Distributed among its four corners, I caught sight of the US and German flags (accompanied by the three stars denoting the world soccer championships won by the latter), the logos of two baseball teams (Havana’s Industriales and the New York Yankees), and the emblem of Spain’s Real Madrid soccer club. At the center, an imperial eagle.
A coat of arms that speaks to us of sports, politics, technology and, why not, of an entire dimension of the owner’s perception of the world. Next to it, I saw a graphic reference to the Linux operating system and, beneath it, the Playboy bunny.
The reference to Cuba made by the coat of arms (Havana’s baseball team, Industriales), is surrounded by elements that invoke other realities. The appearance of the spaces where we coexist is changing.
Cuban identity is becoming more and more intertwined with global symbols and allusions.
One sees this, also, in the objects and spaces related to tourism: in the numerous flags of different countries one finds at privately-owned kiosks, next to the Cuban flag, or on the T-shirts showing pictures of Che Guevara, laid next to others showing Britain’s Union Jack.
I believe Cuba’s new laws will gradually transform our conception of what is Cuban into an identity which draws from different, global sources.

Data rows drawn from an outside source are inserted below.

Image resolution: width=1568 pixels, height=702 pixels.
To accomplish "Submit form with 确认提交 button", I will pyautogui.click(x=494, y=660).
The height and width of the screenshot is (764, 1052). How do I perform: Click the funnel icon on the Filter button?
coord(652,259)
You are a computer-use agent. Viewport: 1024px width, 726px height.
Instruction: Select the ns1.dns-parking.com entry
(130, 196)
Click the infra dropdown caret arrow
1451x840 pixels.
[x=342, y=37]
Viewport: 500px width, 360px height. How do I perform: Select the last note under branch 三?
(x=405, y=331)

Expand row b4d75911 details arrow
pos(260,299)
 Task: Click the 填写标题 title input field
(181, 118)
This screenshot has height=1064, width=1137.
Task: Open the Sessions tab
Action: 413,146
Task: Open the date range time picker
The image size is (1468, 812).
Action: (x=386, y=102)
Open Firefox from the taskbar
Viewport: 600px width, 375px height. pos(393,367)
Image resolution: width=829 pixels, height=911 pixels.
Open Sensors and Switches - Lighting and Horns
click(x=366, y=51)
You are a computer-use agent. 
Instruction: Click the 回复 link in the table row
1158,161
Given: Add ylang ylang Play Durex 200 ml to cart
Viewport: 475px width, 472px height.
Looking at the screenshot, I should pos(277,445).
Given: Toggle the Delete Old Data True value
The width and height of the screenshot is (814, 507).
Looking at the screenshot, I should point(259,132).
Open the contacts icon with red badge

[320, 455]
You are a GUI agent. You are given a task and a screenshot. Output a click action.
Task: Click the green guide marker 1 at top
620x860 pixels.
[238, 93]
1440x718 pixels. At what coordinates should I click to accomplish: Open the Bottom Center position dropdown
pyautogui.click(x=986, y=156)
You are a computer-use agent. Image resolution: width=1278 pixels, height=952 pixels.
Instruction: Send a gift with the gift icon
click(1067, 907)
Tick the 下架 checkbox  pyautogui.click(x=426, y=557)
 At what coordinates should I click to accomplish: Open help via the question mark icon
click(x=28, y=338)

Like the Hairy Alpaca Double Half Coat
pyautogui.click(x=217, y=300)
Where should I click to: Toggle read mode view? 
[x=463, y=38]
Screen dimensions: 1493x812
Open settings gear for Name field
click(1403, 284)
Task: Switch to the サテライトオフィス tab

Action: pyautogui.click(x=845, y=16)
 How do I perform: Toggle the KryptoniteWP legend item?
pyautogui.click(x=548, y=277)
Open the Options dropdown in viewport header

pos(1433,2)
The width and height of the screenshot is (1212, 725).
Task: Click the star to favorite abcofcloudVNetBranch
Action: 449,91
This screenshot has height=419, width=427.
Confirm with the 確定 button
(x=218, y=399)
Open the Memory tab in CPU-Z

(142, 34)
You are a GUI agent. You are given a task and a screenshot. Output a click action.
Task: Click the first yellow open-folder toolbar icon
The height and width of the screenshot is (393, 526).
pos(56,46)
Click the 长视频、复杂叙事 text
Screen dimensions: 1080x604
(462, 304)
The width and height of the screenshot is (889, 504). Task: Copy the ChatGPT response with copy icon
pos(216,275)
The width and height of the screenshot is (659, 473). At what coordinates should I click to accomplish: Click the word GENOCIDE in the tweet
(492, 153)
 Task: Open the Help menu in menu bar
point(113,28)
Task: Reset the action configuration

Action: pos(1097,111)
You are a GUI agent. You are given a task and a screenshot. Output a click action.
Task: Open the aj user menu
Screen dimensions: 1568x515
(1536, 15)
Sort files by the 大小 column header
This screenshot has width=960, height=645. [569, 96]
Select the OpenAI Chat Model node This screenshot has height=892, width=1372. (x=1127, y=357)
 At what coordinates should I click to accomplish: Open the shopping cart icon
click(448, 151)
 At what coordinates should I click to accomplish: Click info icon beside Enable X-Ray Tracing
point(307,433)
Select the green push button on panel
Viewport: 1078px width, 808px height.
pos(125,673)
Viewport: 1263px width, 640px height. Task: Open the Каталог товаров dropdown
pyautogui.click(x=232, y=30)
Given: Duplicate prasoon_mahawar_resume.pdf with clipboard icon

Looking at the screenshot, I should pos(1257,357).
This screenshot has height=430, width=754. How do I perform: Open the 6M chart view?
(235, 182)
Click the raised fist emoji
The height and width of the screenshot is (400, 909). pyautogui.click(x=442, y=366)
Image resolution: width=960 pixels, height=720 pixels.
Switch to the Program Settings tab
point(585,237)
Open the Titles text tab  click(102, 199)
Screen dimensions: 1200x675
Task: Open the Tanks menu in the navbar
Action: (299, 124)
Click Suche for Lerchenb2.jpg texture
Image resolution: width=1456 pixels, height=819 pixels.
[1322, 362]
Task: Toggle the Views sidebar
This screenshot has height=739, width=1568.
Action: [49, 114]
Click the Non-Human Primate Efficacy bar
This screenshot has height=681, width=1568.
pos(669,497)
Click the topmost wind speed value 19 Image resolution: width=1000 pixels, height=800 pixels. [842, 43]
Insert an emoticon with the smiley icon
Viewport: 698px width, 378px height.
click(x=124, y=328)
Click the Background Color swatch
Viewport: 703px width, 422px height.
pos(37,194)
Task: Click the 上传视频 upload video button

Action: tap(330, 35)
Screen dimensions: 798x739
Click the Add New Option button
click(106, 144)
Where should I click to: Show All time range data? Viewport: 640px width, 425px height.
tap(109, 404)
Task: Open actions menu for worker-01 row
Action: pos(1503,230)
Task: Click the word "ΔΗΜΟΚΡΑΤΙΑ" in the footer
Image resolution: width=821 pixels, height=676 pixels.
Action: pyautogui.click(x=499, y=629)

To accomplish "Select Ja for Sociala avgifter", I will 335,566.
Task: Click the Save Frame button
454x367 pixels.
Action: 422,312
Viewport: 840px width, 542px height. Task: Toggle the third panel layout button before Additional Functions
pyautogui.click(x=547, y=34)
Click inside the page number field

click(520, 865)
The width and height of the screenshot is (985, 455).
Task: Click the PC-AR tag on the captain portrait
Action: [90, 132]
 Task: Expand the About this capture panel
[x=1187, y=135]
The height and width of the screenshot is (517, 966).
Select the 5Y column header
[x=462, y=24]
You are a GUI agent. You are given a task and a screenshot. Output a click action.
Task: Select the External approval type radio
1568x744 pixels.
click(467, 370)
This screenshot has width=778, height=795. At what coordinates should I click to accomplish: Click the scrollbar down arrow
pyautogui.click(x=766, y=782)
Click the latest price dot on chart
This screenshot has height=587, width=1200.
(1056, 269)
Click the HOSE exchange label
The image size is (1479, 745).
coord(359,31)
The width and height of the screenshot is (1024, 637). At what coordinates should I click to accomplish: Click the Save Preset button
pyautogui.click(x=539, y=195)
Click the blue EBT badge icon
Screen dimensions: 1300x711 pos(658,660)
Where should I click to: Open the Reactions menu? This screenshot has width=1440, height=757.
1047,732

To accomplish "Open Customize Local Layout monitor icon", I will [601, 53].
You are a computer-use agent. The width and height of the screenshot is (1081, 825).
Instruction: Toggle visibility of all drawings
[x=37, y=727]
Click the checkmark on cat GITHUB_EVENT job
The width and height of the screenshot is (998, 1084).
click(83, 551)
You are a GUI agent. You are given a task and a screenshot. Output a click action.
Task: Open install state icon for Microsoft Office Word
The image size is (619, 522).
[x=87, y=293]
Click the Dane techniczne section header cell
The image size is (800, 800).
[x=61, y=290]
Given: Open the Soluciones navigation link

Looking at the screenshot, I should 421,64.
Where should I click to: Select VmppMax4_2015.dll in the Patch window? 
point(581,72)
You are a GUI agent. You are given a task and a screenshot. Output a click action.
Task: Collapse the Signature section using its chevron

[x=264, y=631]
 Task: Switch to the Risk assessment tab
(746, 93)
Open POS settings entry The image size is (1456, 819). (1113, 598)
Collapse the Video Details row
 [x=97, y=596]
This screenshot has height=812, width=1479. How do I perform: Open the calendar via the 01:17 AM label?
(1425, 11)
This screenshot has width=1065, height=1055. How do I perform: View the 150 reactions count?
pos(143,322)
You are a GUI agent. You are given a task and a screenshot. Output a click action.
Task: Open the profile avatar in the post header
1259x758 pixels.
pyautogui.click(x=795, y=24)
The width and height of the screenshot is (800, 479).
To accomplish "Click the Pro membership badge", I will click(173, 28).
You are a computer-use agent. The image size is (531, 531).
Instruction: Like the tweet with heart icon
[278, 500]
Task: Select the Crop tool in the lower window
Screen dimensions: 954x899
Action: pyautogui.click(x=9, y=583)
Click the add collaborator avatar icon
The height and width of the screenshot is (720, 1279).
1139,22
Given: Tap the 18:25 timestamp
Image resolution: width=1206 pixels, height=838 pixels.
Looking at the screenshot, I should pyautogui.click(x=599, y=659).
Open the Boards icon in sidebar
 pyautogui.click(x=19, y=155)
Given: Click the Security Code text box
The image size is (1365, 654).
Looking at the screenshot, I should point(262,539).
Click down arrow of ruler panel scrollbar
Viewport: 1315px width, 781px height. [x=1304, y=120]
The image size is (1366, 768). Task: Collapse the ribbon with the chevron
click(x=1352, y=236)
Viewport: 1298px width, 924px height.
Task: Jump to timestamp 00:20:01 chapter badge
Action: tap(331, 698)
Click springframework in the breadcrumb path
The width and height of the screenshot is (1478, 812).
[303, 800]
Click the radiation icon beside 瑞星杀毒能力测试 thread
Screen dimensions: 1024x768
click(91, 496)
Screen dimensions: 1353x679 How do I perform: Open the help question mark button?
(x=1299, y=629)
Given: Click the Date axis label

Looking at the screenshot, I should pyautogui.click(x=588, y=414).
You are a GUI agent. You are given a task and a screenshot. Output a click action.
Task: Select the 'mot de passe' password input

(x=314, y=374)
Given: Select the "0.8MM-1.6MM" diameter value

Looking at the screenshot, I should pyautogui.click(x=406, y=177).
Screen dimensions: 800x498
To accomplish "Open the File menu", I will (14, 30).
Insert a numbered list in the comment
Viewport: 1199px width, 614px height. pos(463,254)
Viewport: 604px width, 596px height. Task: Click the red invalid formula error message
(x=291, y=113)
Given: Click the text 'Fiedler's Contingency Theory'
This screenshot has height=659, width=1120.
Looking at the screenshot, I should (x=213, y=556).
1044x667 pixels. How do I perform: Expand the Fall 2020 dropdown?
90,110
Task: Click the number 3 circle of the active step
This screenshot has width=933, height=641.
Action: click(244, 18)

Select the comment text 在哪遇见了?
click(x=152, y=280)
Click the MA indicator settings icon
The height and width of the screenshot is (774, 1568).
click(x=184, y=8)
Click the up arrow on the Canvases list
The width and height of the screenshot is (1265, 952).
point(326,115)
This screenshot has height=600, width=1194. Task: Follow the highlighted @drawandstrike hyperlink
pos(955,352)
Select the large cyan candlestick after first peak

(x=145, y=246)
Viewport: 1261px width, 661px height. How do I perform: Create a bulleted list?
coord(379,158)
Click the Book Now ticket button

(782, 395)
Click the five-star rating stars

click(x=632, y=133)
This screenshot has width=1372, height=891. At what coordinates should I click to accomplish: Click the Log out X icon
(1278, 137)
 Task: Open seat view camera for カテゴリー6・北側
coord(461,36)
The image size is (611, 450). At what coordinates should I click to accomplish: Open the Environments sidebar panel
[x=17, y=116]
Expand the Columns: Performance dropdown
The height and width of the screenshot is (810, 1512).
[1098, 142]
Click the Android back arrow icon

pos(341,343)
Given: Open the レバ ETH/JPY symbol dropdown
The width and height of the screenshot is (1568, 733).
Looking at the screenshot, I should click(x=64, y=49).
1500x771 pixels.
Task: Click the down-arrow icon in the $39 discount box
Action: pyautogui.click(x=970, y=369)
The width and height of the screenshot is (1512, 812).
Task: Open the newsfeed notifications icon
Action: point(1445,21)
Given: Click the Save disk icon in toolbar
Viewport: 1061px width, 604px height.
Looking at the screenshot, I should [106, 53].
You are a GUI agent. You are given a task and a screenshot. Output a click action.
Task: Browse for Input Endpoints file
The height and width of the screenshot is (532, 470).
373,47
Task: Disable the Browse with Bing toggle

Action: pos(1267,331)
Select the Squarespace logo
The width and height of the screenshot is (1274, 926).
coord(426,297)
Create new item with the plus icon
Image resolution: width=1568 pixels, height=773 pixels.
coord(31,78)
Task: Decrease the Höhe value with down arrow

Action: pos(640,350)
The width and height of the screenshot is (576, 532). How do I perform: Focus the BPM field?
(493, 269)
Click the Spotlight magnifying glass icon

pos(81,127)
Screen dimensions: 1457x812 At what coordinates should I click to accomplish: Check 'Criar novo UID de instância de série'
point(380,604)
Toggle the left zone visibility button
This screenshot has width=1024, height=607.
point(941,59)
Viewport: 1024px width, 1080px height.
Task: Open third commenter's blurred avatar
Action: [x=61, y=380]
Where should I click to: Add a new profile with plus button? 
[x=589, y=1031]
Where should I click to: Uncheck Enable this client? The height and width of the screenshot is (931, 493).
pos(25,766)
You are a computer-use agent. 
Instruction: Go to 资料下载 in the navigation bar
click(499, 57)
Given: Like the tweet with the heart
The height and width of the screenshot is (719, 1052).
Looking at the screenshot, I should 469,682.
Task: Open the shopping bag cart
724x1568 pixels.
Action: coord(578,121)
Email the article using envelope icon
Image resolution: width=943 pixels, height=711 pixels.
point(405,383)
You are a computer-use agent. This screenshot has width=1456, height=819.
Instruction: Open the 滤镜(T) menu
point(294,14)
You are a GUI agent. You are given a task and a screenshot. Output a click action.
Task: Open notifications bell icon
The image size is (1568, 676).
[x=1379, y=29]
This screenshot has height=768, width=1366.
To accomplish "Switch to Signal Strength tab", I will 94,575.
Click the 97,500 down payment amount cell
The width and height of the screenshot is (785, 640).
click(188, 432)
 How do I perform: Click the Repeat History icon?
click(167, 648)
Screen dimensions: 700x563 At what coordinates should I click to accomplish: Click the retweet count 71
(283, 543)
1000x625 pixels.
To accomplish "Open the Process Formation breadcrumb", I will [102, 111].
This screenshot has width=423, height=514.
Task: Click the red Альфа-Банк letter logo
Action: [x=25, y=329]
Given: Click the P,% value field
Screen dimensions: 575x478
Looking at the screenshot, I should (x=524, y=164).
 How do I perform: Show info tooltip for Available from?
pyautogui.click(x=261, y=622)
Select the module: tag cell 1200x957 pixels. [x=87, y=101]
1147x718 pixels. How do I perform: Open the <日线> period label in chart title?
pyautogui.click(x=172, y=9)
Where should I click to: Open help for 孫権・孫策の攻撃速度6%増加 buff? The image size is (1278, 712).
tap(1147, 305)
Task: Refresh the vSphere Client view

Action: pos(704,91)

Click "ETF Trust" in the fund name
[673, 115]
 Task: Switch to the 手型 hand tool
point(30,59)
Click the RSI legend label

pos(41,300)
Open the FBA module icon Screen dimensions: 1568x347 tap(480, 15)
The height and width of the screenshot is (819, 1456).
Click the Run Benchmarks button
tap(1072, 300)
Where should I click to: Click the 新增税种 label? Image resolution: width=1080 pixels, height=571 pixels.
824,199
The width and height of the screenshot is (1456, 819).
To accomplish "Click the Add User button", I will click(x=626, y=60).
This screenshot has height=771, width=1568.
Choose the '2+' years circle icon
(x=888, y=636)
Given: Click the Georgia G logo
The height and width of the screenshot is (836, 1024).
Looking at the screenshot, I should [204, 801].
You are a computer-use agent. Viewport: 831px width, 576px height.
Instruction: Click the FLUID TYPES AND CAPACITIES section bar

This is already the case, but the physical separation that leaving the country entails had hitherto been experienced as a violent rupture, is today, it is only a moment in a flowing sense of co-existence.
Fluids sometimes form whirlpools, and some of these whirlpools remain in existence for quite some time.
Similarly, Cuban identity will progressively become a dynamic experience that is unable to exist in isolation, without alluding to other realities, beyond the coasts of our Caribbean archipelago.
Being from the town of Remedios or Santa Cruz del Norte will someday be as relevant, from the point of view of one’s identity, as being a fan of Barcelona’s soccer team or having voted for Ken Livingstone in London’s elections for mayor.
At school, our children will one day have to study, not only the “ethnic make-up of the Cuban nation”, but also those places around the world where men and women from Cuba live. World geography and history will be a pre-requisite for understanding the identities of nations.
And things will be better that way.
The Cuban identity has been for split in two: island and exile. One dissociated from the other. Each denies the validity of the other. Yes each exists, each Is Cuban and therefore each is real. This is not a statement of political equivocation. This is a declaration of something that exist above and beyond politics. The panoply of symbols and signs identified by Dimitri and employed by the Havana bicycle cab are talismans of the common Cuban sensibilities, signifying the universal touchstones of Cubanness: cosmopolitanism, sex, sport, and language.